Exporting code from Jamovi or JASP. Like SPSS, Jamovi and JASP have a point-and-click interface and don’t require the knowledge of coding. That’s about where the similarities end. Jamovi and JASP are free, intuitive to learn, and generally a lot more pleasant to use. If you haven’t tried them out yet, you should give it a go.

Both pieces of software run R under the hood. JASP doesn’t seem to have the functionality to export code at the moment, but it seems like this is planned for future releases. Jamovi has the advantage of being able to display the code directly - you can add the code into the output by clicking the three dots in the top right and selecting Syntax mode:

gif showing how to toggle the Syntax Mode (described in the main text)

Jamovi will then print the R code that produced your results. I’m copying an example below because I can’t bear the thought of my first blog post containing SPSS syntax and no R code:

jmv::linReg(
    data = data,
    dep = Neuroticism,
    covs = vars(Extraversion, Openness, Agreeableness, Conscientiousness),
    blocks = list(
        list(
            "Extraversion",
            "Openness",
            "Agreeableness",
            "Conscientiousness")),
    refLevels = list())

Exporting the code from Jamovi requires a tiny bit more work than exporting from SPSS. Jamovi does have a simple Export function, but this only exports the output without the syntax. To get the syntax, you need to right-click on the the output, select “Syntax” and “Copy”. Then create a new file in either Notepad (Windows) or TextEdit (Mac), and paste the copied content in there. Add descriptions of which part of your analysis each bit of code belongs to.

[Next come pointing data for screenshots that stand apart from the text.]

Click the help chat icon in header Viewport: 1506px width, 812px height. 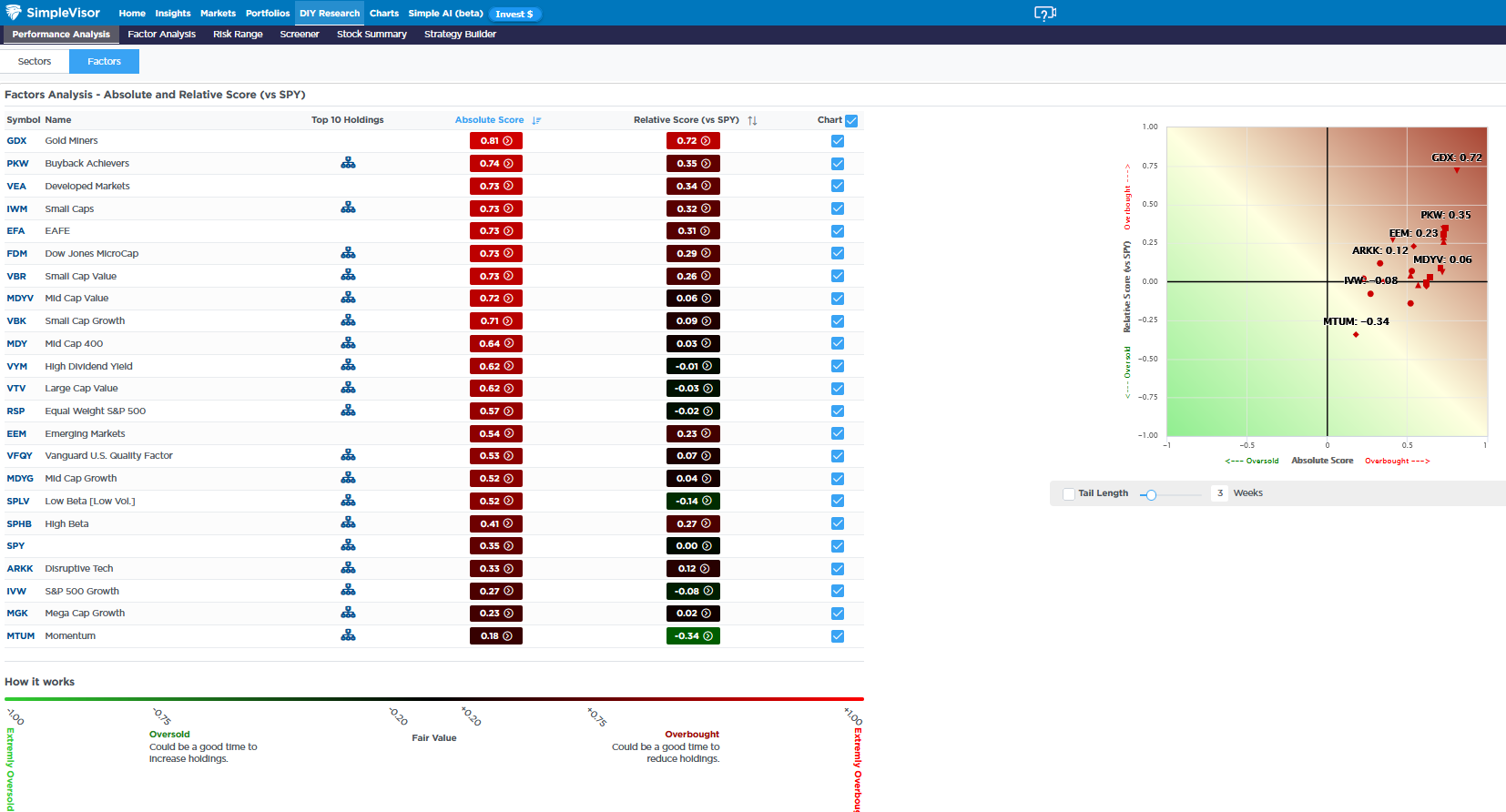pyautogui.click(x=1044, y=13)
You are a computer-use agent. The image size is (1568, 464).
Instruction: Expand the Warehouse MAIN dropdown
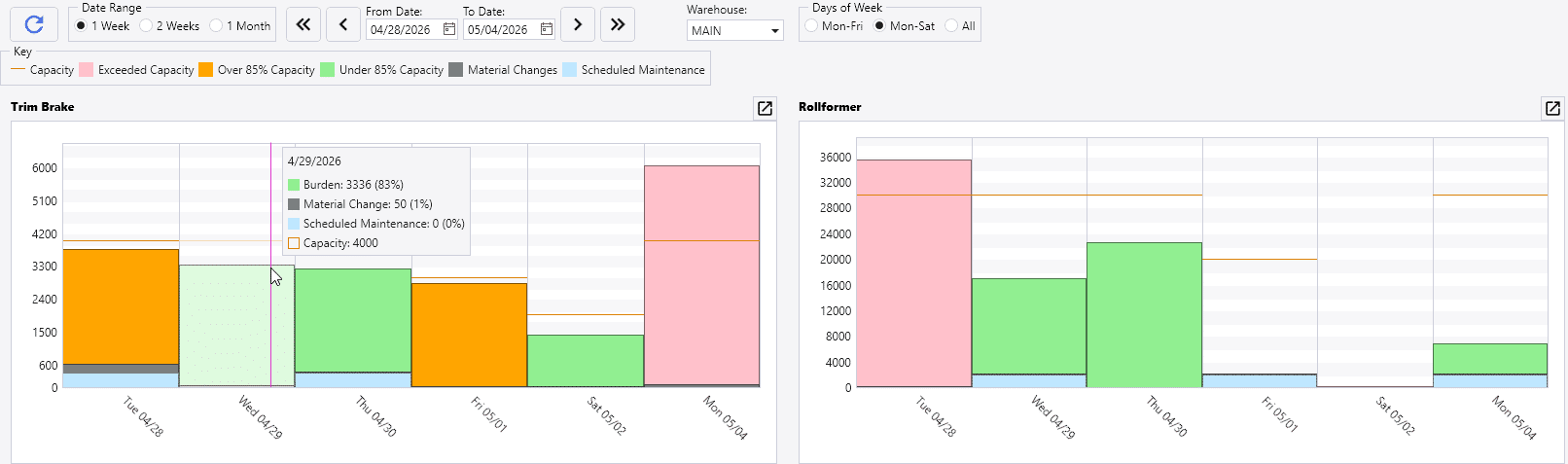774,31
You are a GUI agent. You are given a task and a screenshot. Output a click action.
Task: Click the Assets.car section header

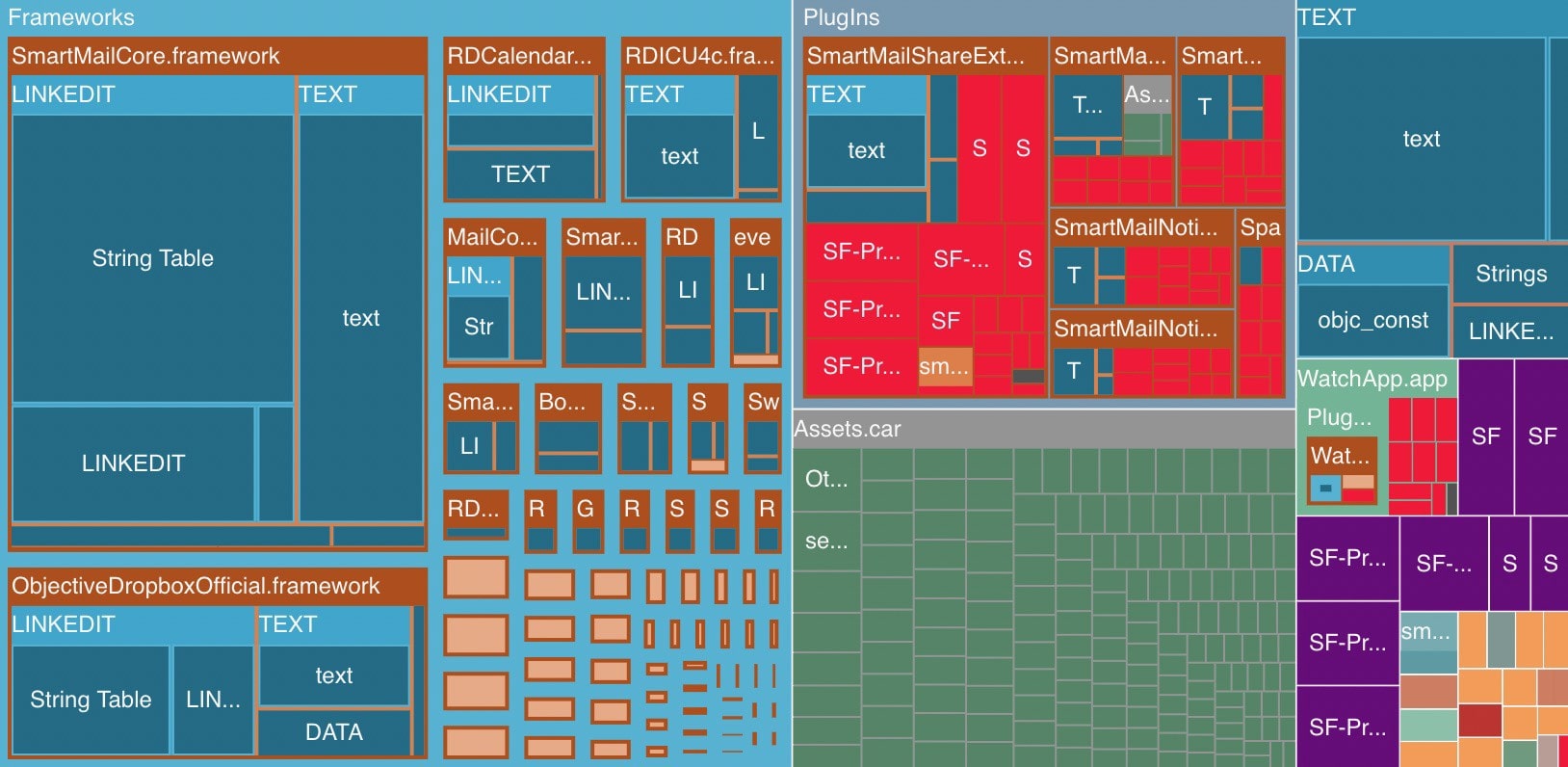click(x=848, y=429)
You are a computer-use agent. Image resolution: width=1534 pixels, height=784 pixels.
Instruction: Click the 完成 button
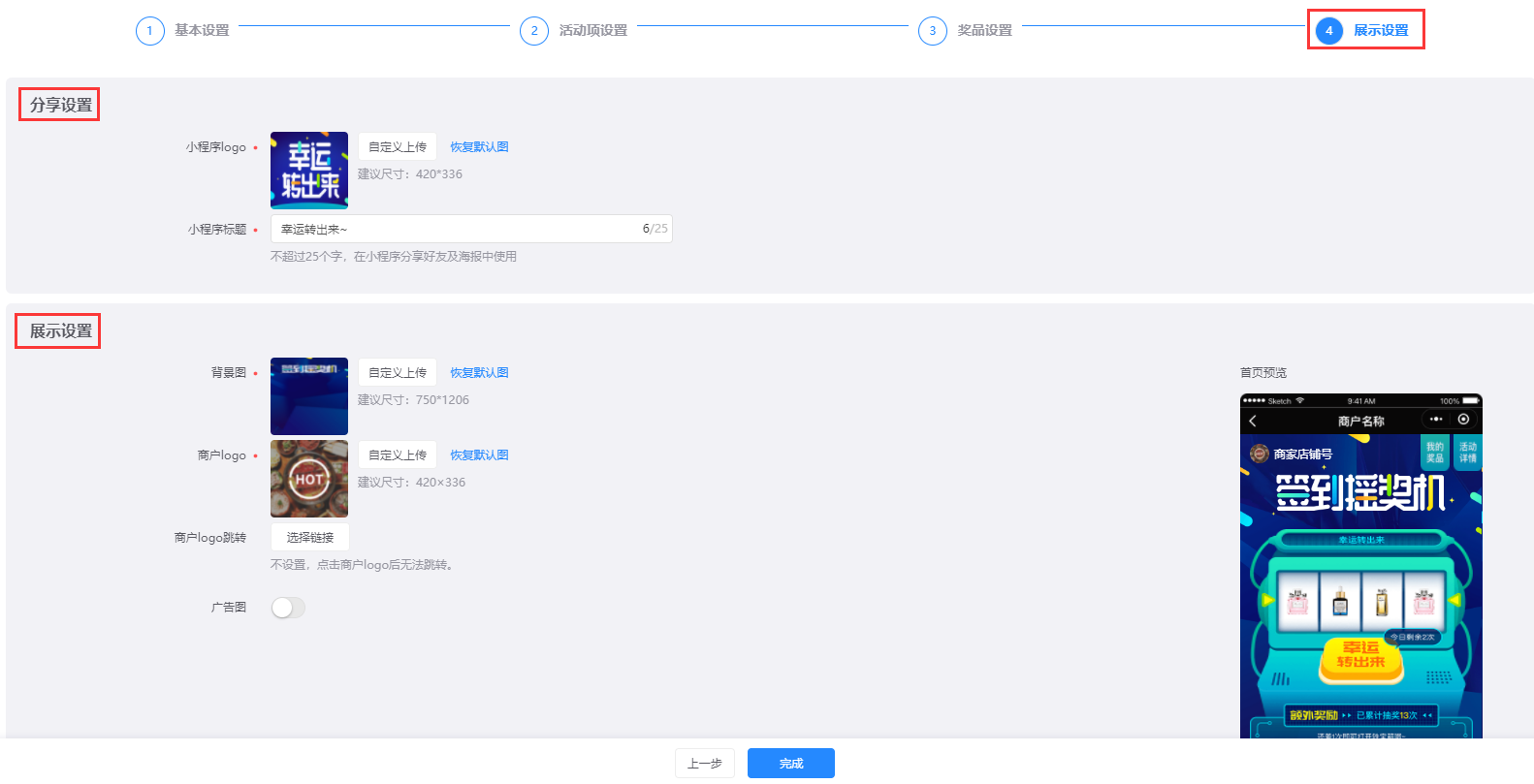790,764
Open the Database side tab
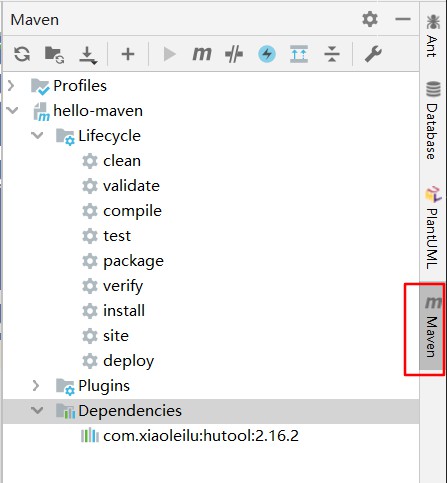The width and height of the screenshot is (447, 483). (x=432, y=120)
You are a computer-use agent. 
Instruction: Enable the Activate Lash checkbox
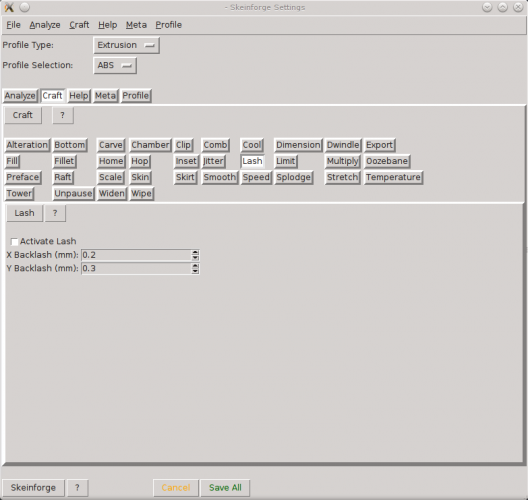click(14, 242)
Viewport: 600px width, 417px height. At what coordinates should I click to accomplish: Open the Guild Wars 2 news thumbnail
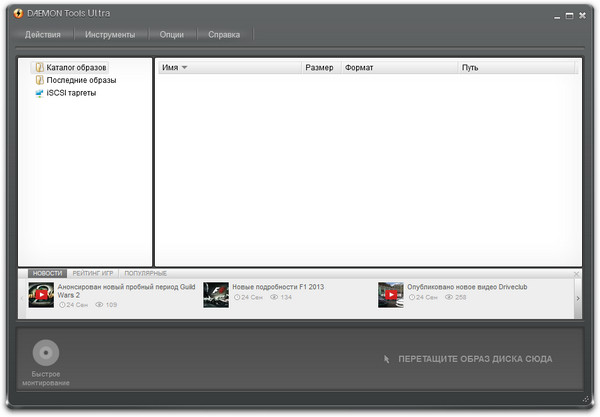point(41,294)
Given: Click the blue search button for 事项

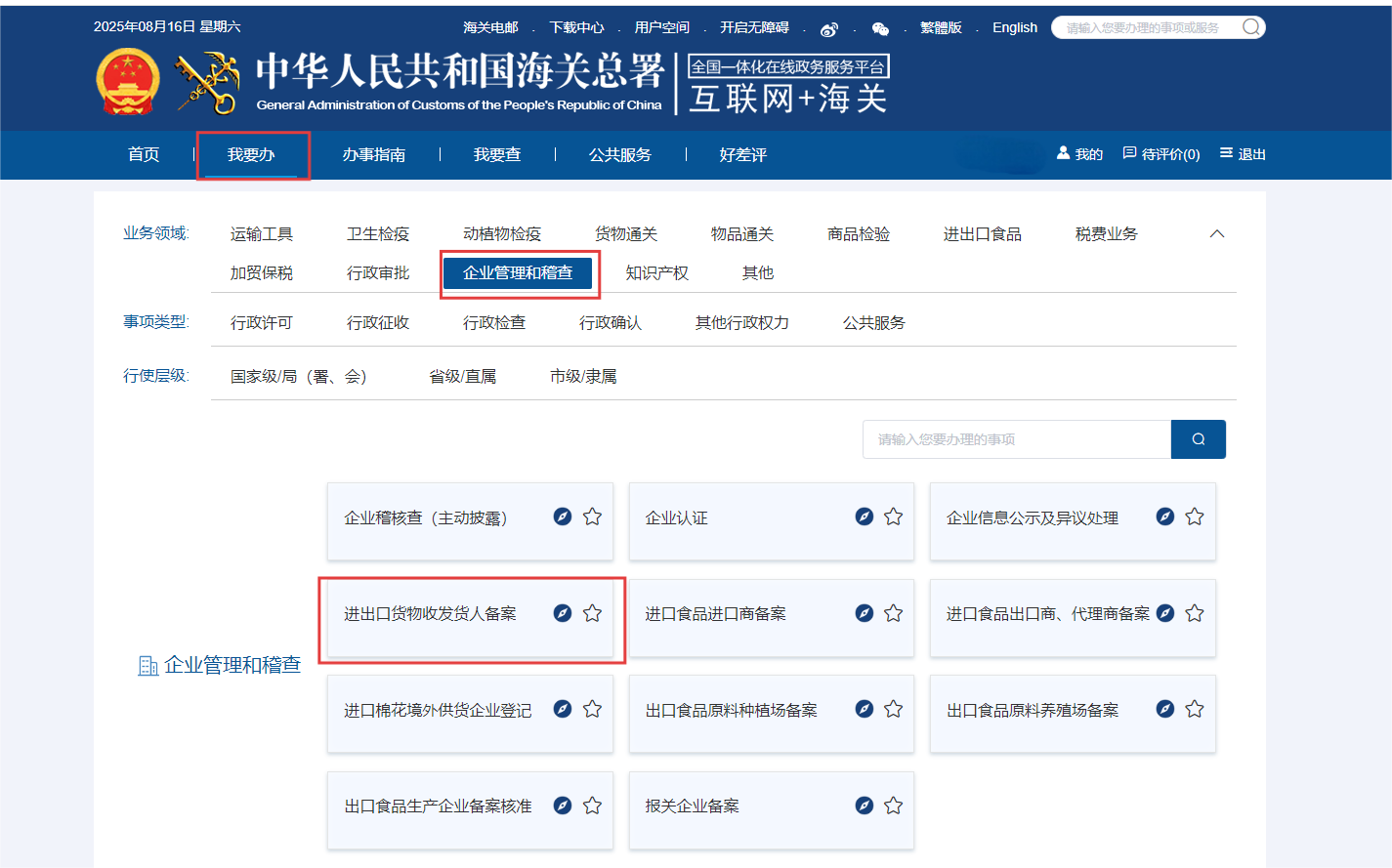Looking at the screenshot, I should tap(1198, 439).
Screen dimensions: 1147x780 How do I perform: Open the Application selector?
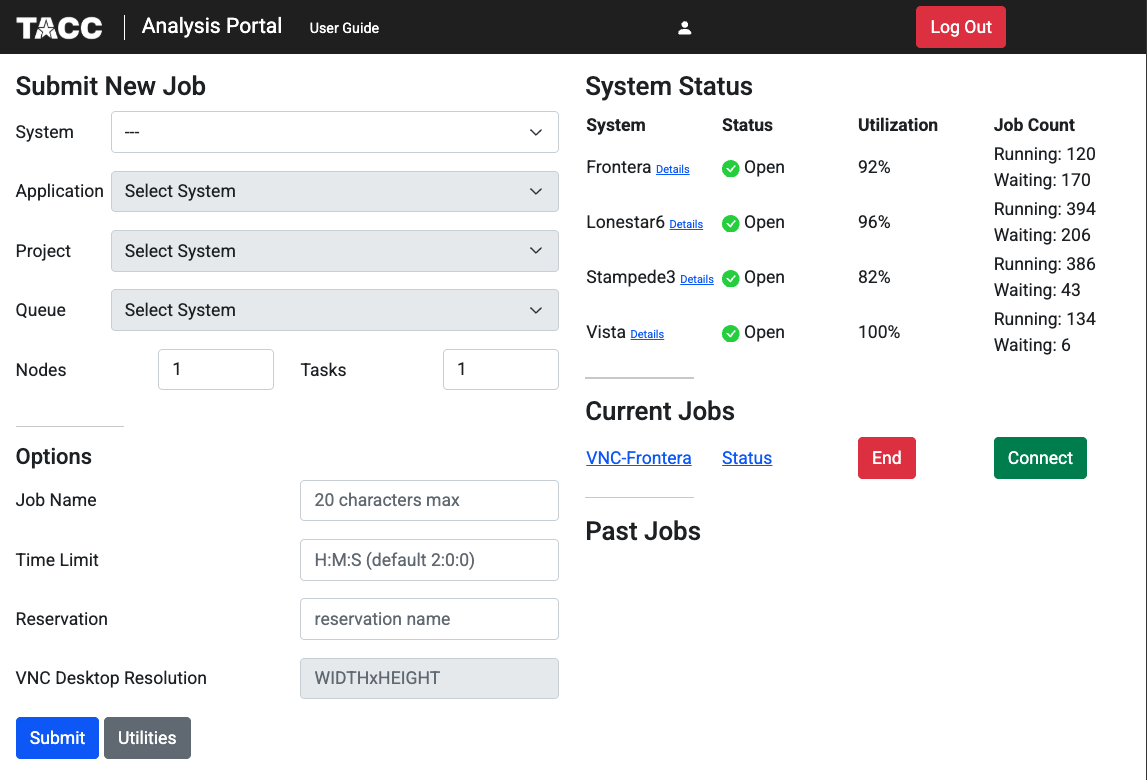click(334, 191)
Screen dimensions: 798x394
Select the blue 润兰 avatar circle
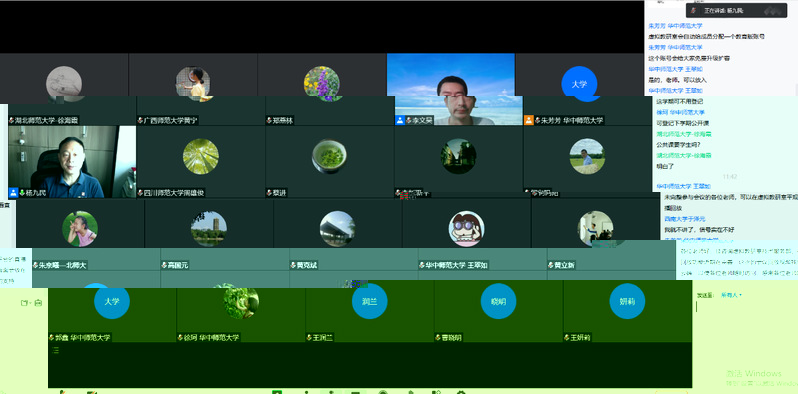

gif showing how to copy and paste syntax from Jamovi (described in the main text)

And finally…


Respond

If you follow the tips from this post, there’s a good chance that researchers will happily carry on with their analyses without the need to get you involved. However sometimes they might still want to get in touch to ask you about the details of your analysis. If that does happen, respond. Open scholarship and transparency are crucial for improving the credibility of science, and we can only achieve this if we all set these as objectives to work towards.



Footnotes

  1. That said, code availability is not a guarantee of reproducibility, and “How to make your code actually reproducible” probably deserves its own post. I’ve certainly still got a lot to learn in that department.↩︎

  2. It remains a mystery why this researcher was specified as the correspondence author.↩︎